Maybe you’re going with a broker and don’t want to think about this further on your own (who would blame you?!). But if you’d like to poke around a little and compare plans, you have some options.
If you’re shopping inside of the exchange, the state’s Healthplanfinder site will allow you to first call up all the plans available to you, then mark the ones you like best, and the site will display them in side-by-side comparisons showing deductibles and other benefits. The Affordable Care Act requires that all plans include 10 essential benefits and limit deductibles and out-of-pocket costs. But the 10 essentials can be met different ways and there is still a lot of fine print to consider.
If you’re shopping outside of the exchange, you have a couple of options for comparing plans.
- Washington Health Insurance Exchange is a site owned by a broker and allows comparisons inside and outside of the exchange
- The Office of the Insurance Commissioner’s webpage, a government site, allows comparisons inside and out the exchange
- eHealth, is a national company that provides comparisons, though their site only displays “featured” insurance companies, unless you look for the fine print and ask it to display all of the plans available
- And a reader recently shared with us his Health Insurance Plan Comparison Calculator to help add up all the potential costs for a plan — though we at HealthCare Checkup blog haven’t had a chance to play around with it much
4. Compare which doctors and hospitals are covered.
Now that you’ve got an idea of what plans cost and offer in benefits, you might have a favorite doctor or clinic. So next you’ll want to make sure the plan you like will cover the bills from your doctor.

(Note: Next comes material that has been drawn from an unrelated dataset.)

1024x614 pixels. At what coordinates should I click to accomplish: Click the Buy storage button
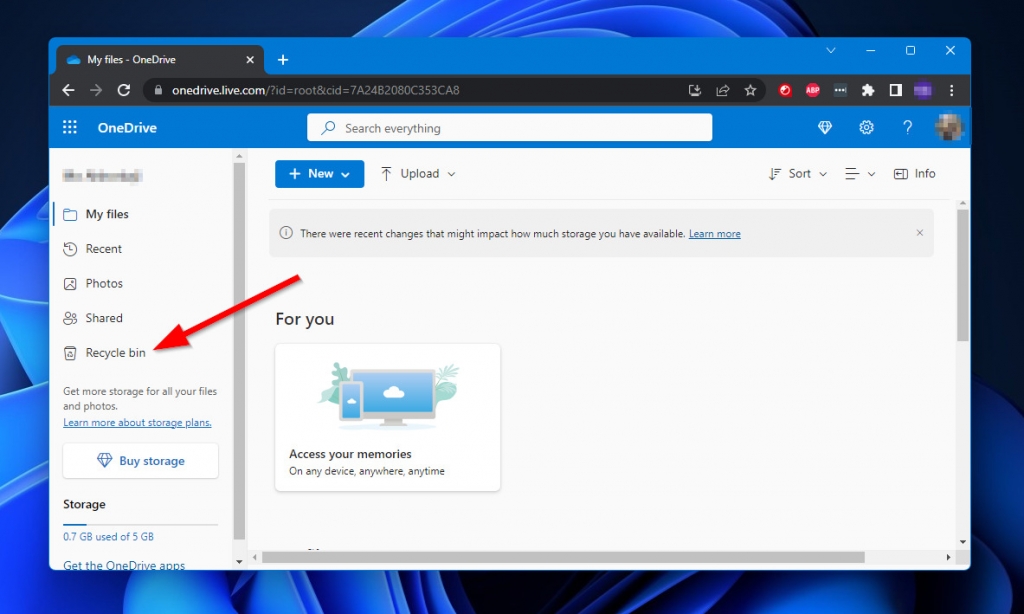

My colleagues at The Seattle Times came up with this terrific article and chart showing which insurance companies include which providers in the plans sold through the exchange. The Times also has these directions using Healthplanfinder to figure out if a doctor or hospital is part of a certain plan.
It’s also not a bad idea to call your doc to verify who includes their services.

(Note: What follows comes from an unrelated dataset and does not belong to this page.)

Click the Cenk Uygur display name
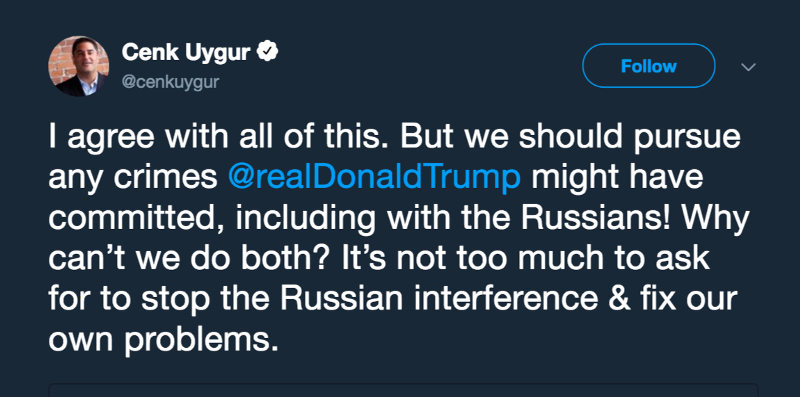The width and height of the screenshot is (800, 397). click(186, 52)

5. Pat yourself on the back.
Congratulations! If all goes well — and we hope it did — you now have now found and purchased health insurance and are not facing penalties for failing to get coverage. (With certain exceptions, going without coverage in 2014 will cost you $95 per adult and $47.50 per child, or 1 percent of your household income — whichever is MORE. And the penalties go up in 2015.)
Shopping for health insurance is not as easy as buying an airplane ticket from Expedia or a toaster from Amazon. But help is available and in the past individual insurance applications required lengthy questionnaires about your health and there was the risk that an insurance company would deny you coverage for pre-existing conditions. None of that is allowed under the Affordable Care Act.